Problem to solve: Extract precisely the lines that run from the line containing "The image size" to the end of the records below, with both ends included and pictures omitted.

Data:
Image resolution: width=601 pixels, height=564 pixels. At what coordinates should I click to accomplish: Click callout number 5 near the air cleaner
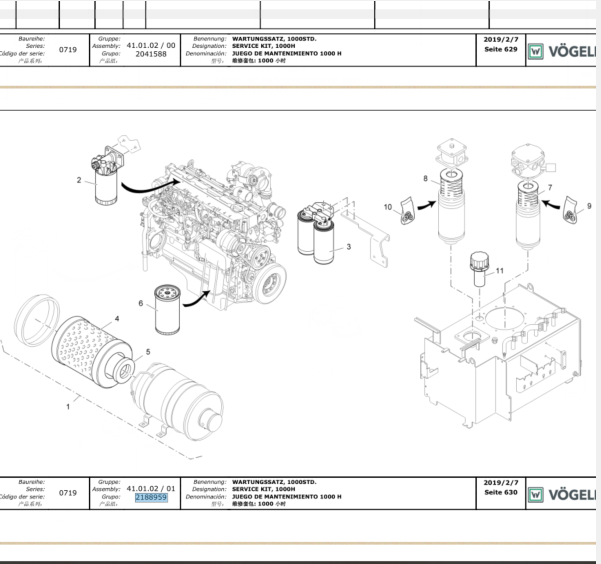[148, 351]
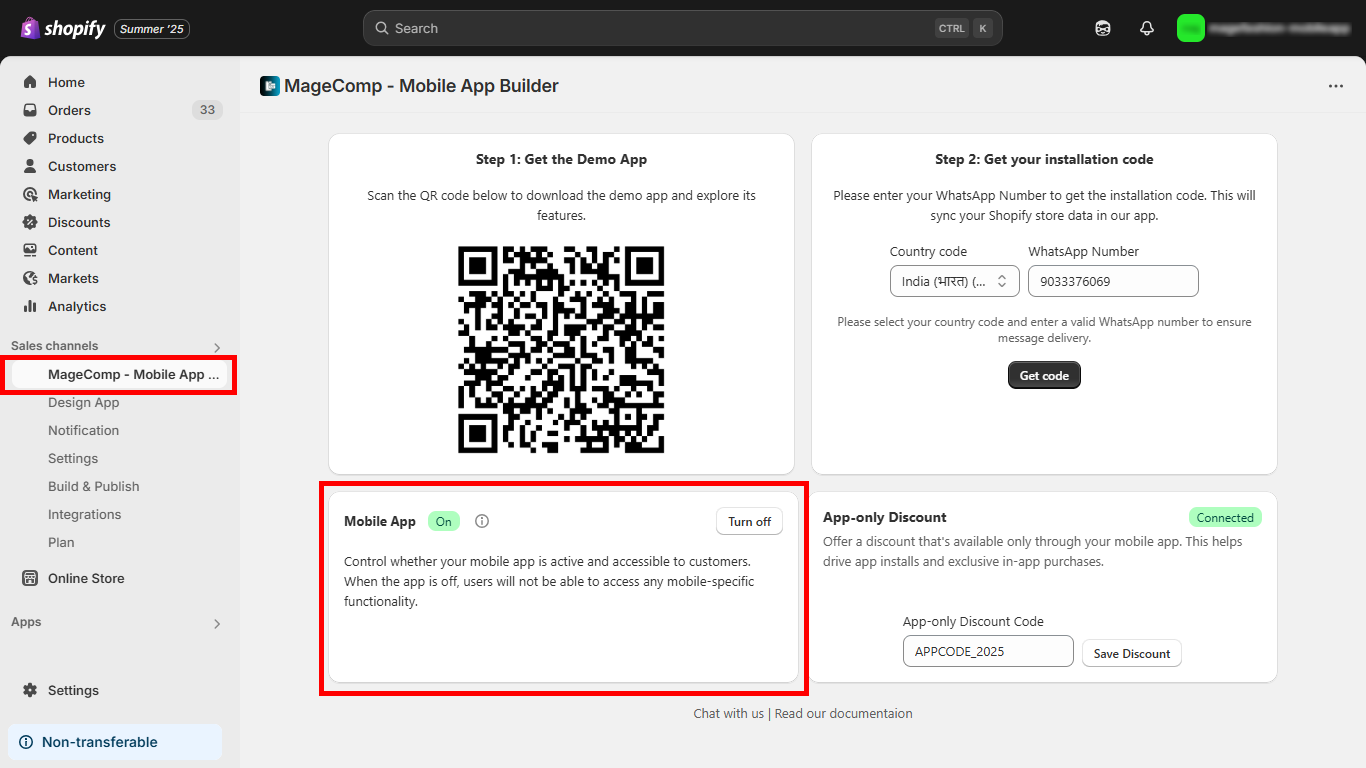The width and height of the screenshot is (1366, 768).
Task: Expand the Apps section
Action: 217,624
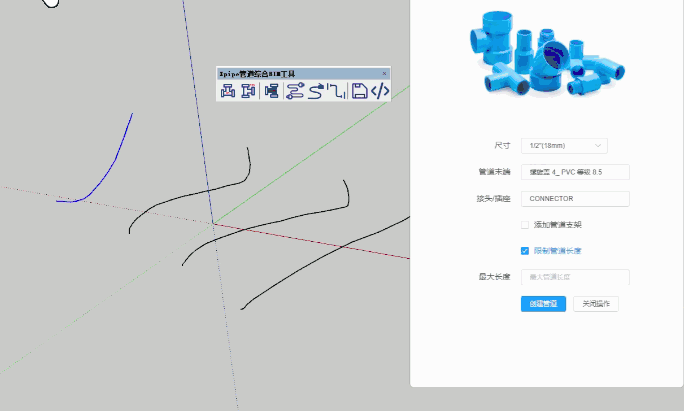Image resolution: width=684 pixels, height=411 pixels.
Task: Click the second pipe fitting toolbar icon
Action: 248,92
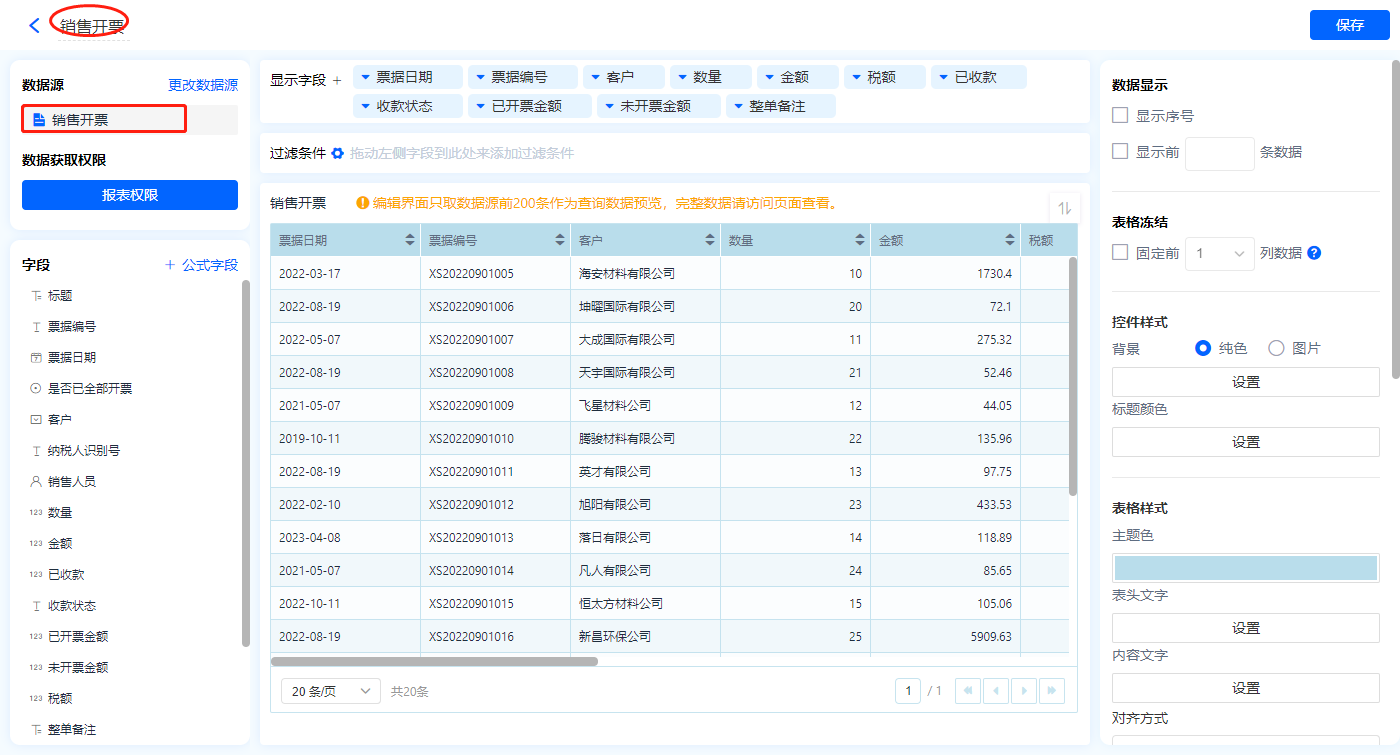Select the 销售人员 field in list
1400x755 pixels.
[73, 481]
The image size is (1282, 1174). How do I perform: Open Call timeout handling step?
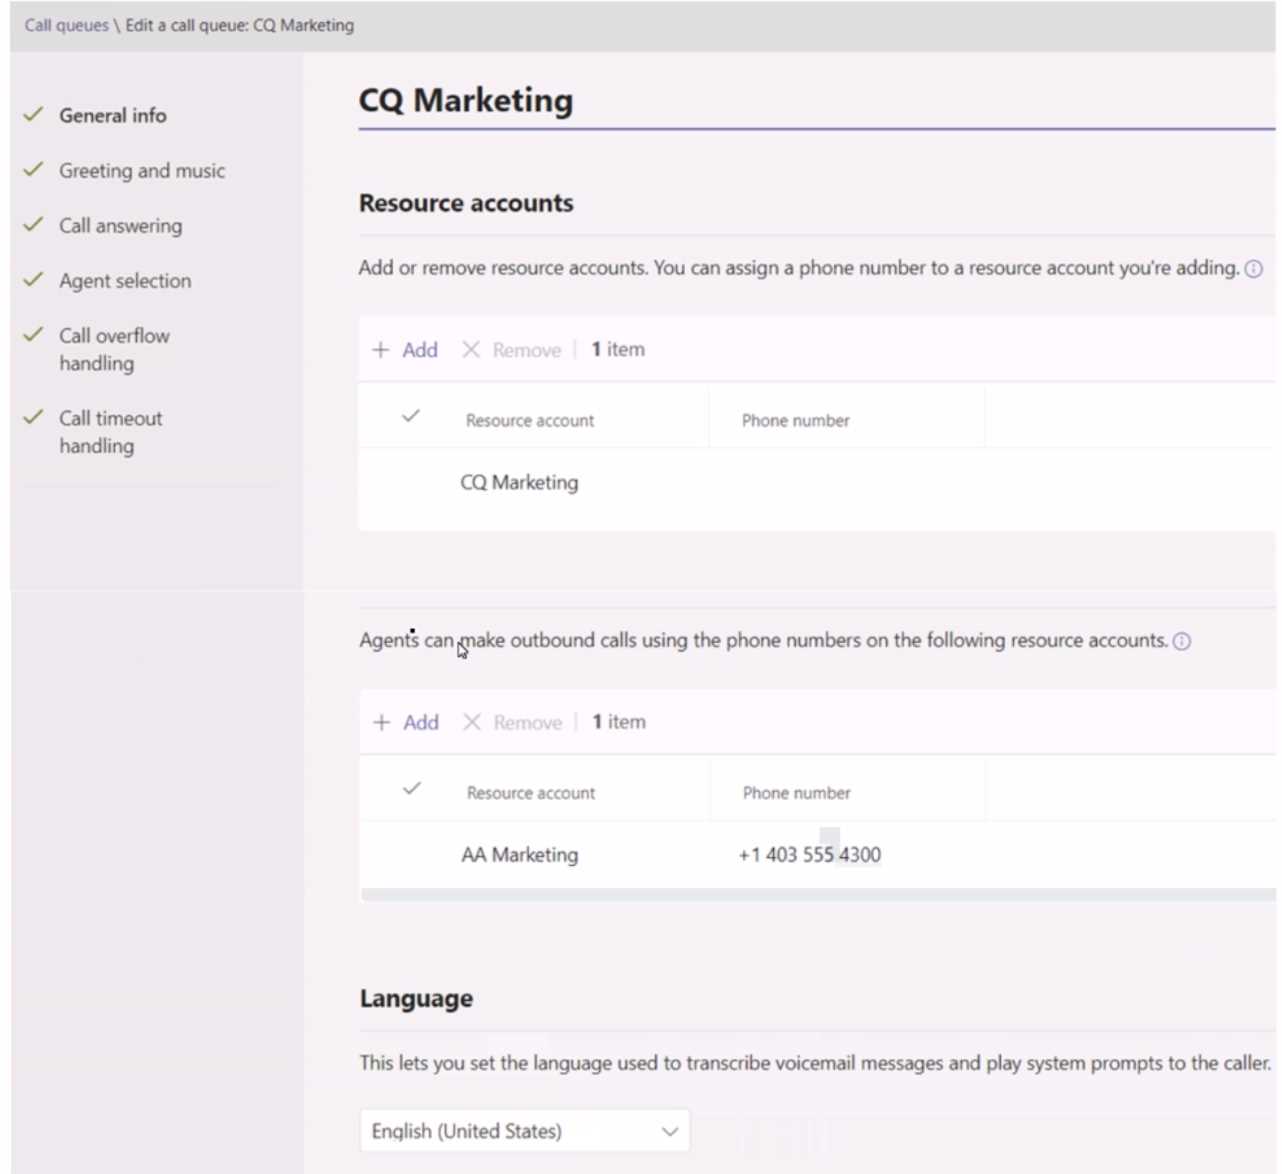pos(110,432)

Exercise result:
The image size is (1282, 1174). How do I perform: Open Call timeout handling step?
pos(110,432)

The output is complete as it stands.